MIt "Money Beam" bietet das FinTech-Startup dieselbe Funktion wie Cringle an: den Echtzeit-Transfer von Geldsummen per Chat. Jedoch wurde die versendbare Summe von anfangs 100 Euro monatlich auf 1000 Euro hochgesetzt.

Screenshot NUMBER26

Das Versenden von kleineren Geldsummen von Privatperson zu Privatperson ist eine Dienstleistung, die von den Kunden dankend in Anspruch genommen wird.  

Quelle: (Screenshot)  NUMBER26 

Screenshot NUMBER26

Das Versenden von kleineren Geldsummen von Privatperson zu Privatperson ist eine Dienstleistung, die von den Kunden dankend in Anspruch genommen wird.  

Quelle: (Screenshot)  NUMBER26 

Auf unsere Interview-Fragen antwortete uns Helena Treeck, PR Managerin von N26:

1) Im Vergleich (zum Beispiel zu den Norwegern) sind die Deutschen noch recht verhalten bei der Nutzung von bargeldlosen Zahlverfahren per Smartphone und Mobile Banking – woran liegt das ihrer Meinung nach?

Sie haben ganz Recht, dass Deutschland hinter den skandinavischen Ländern beim bargeldlosen Bezahlverfahren liegt. Das ist ein Gewohnheitsthema, denn lange Zeit war die Kartenakzeptanz in Deutschland sehr gering. Das ändert sich nun und der Trend geht klar zu bargeldlosen Zahlungen. Immer mehr Läden akzeptieren Kartenzahlungen und auch die Deutsche entdecken, die Vorteile daran.

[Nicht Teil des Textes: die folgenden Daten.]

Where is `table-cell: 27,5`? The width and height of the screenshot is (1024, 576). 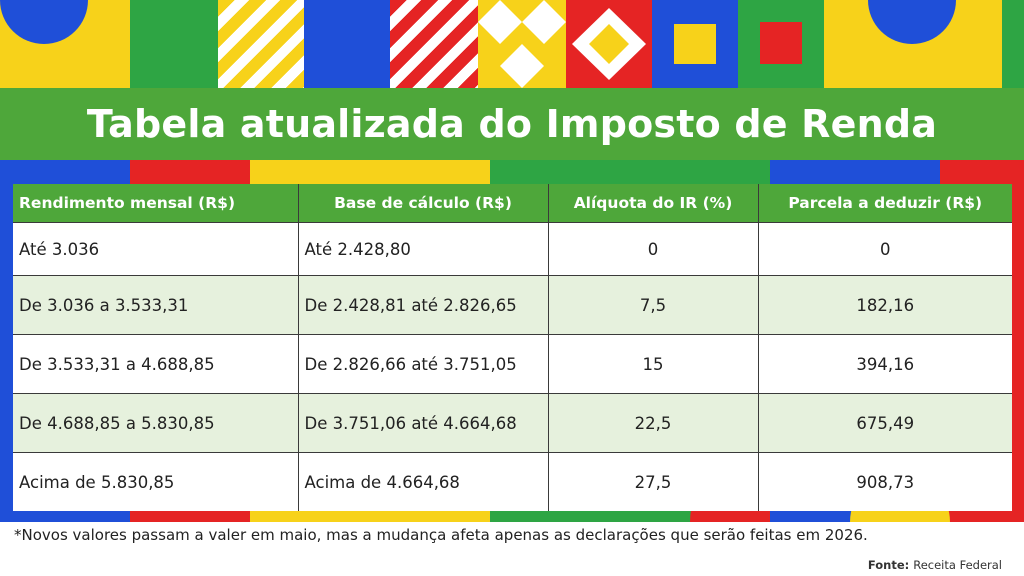
table-cell: 27,5 is located at coordinates (654, 482).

2) Wie schützen sie die sensiblen Informationen der Kunden?

Datensicherheit ist eines der wichtigsten Themen für uns. Die Konten unsere Kunden sind durch ein 3-stufiges Sicherheitssystem geschützt. Kunden benötigen zum einen den Fingerabdruck oder ein Passwort, um sich in die App einzuloggen, zum anderen die genau das Smartphone, das mit ihrem Konto verknüpft ist, und um irgendwelche Transaktionen auszuführen noch einen PIN. Nur mit diesen drei Elementen kann man das Konto verwenden.

3) (Falls genutzt) Ist und bleibt die 2-Faktor-Authentifizierzung einzig probates Mittel zur Absicherung vor ungewolltem Zugriff? Wie lösen Sie die Tatsache, dass es nach wie vor viele User gibt, die leicht zu knackende Passwörter vergeben?

Wir lassen nur Passwörter zu, die bestimmte Kriterien erfüllen müssen, wie etwa gemischte Groß-und Kleinschreibung, eine Zahl und mindestens 7 Zeichen lang sind.

4) Sind Kunden in irgendeiner Form geschützt, wenn ihr Smartphone gehackt wird und Dritte Zugriff auf die installierte Finanz-App haben?

Zuerst sollte der Kunde dafür sorgen, dass sein Telefon,seine Zugangs- sowie Legitimationsdaten zu schützen. Darauf weisen wir auch explizit in unseren AGBs unter Punkt 8 hin. Wer Opfer von Betrug wurde, sollte umgehend Anzeige erstatten und kann sich natürlich an unseren Support wenden. Darüber hinaus prüfen wir jeden Einzelfalls in enger Abstimmung mit dem Kunden.

5) Was passiert mit den Geldern der Kunden/mit ihren Daten im Falle einer Insolvenz ihres Startups?

N26 hat vor knapp einem halben Jahr eine Vollbanklizenz von der BaFin und EZB erhalten. Somit sind die Einlagen unserer Kunden bis 100.000 Euro durch die deutsche Einlagensicherung geschützt.